Beginning with the line containing "Open the Action Center notifications" and ending at the last line of the records, transcribe each line exactly. Do not include pictures.

Collected data entries
──────────

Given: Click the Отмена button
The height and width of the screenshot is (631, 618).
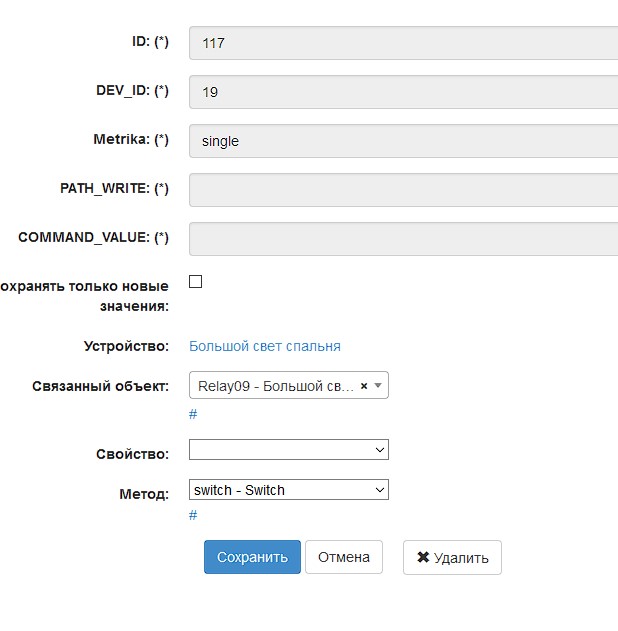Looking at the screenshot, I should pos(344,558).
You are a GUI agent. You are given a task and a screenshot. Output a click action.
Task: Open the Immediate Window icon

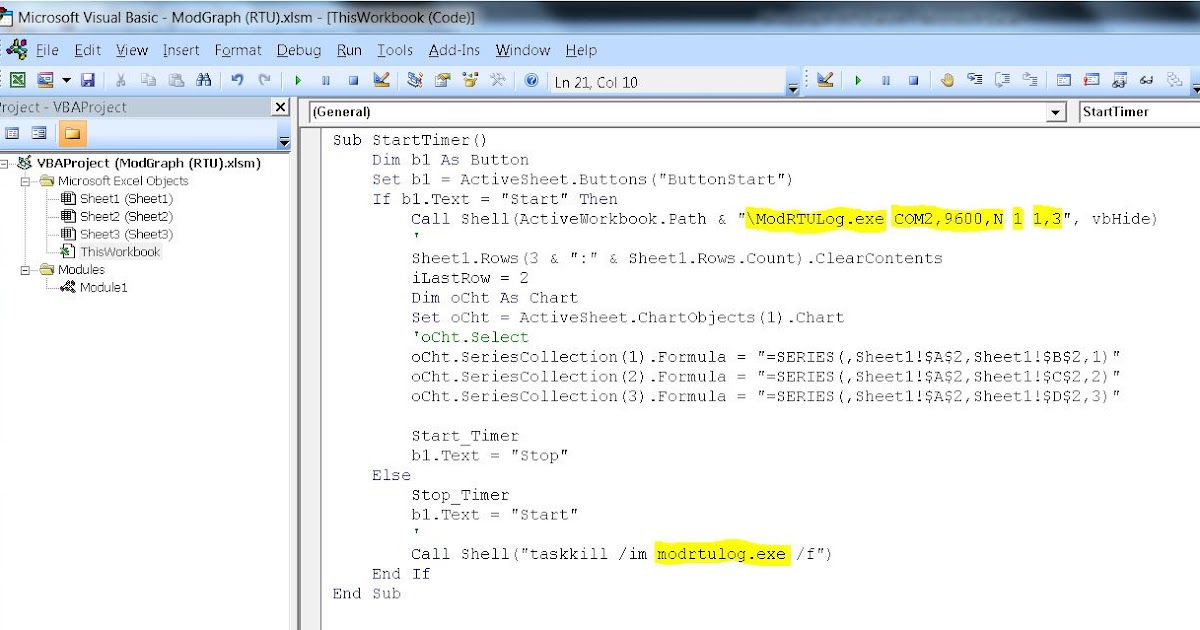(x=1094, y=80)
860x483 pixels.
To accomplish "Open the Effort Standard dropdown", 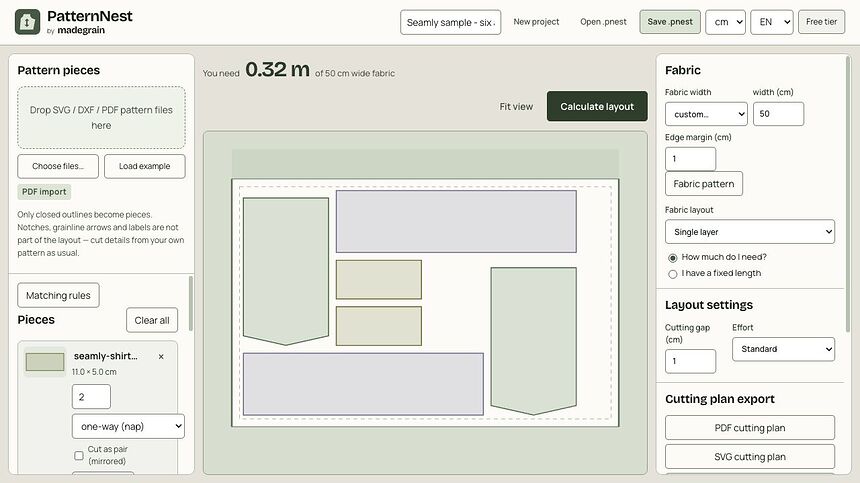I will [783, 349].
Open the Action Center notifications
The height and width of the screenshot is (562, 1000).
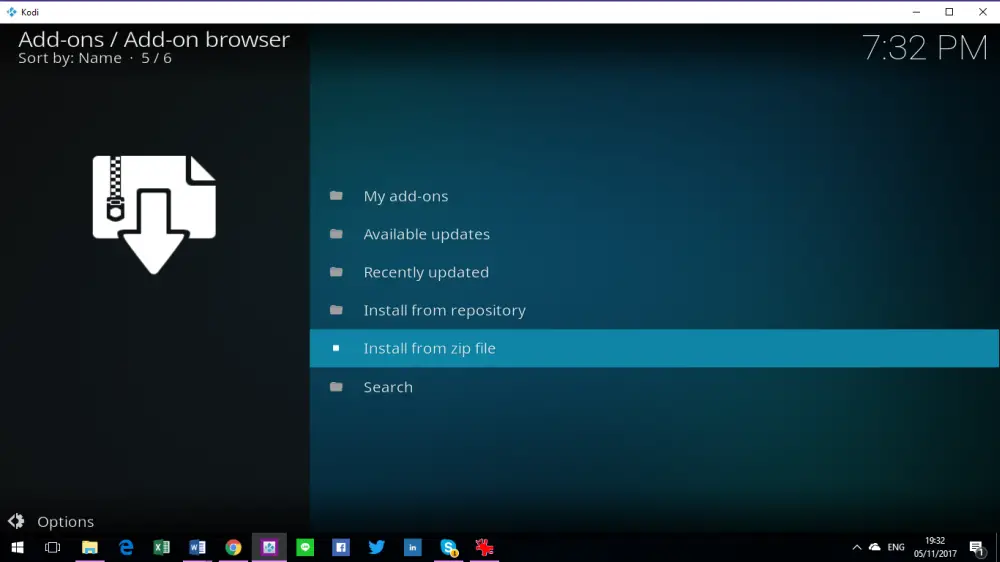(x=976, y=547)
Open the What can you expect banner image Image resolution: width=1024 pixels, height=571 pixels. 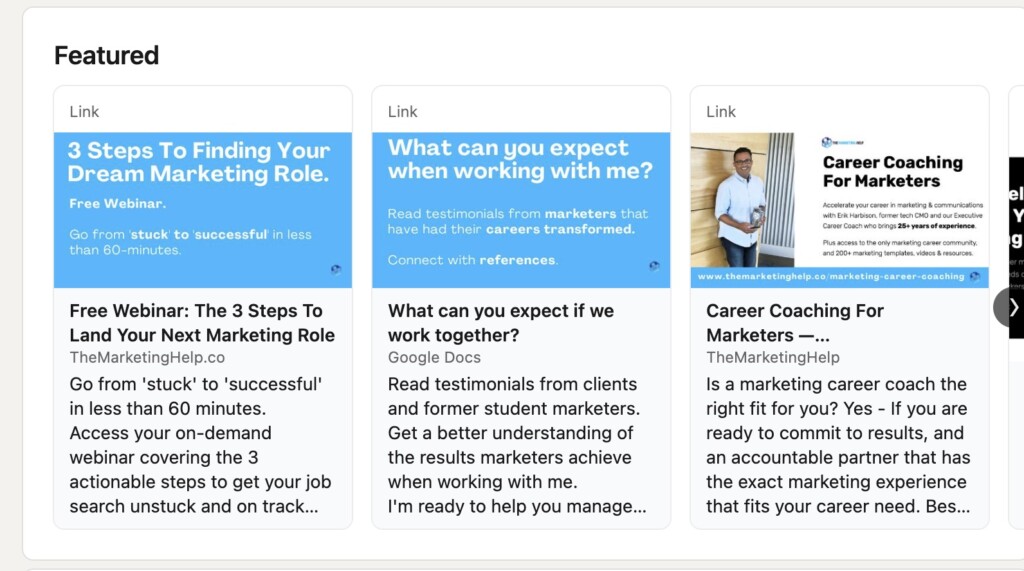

──────────

ANSWER SPACE:
Open the Action Center notifications
The height and width of the screenshot is (562, 1000).
(x=976, y=547)
Open the What can you expect banner image Image resolution: width=1024 pixels, height=571 pixels. 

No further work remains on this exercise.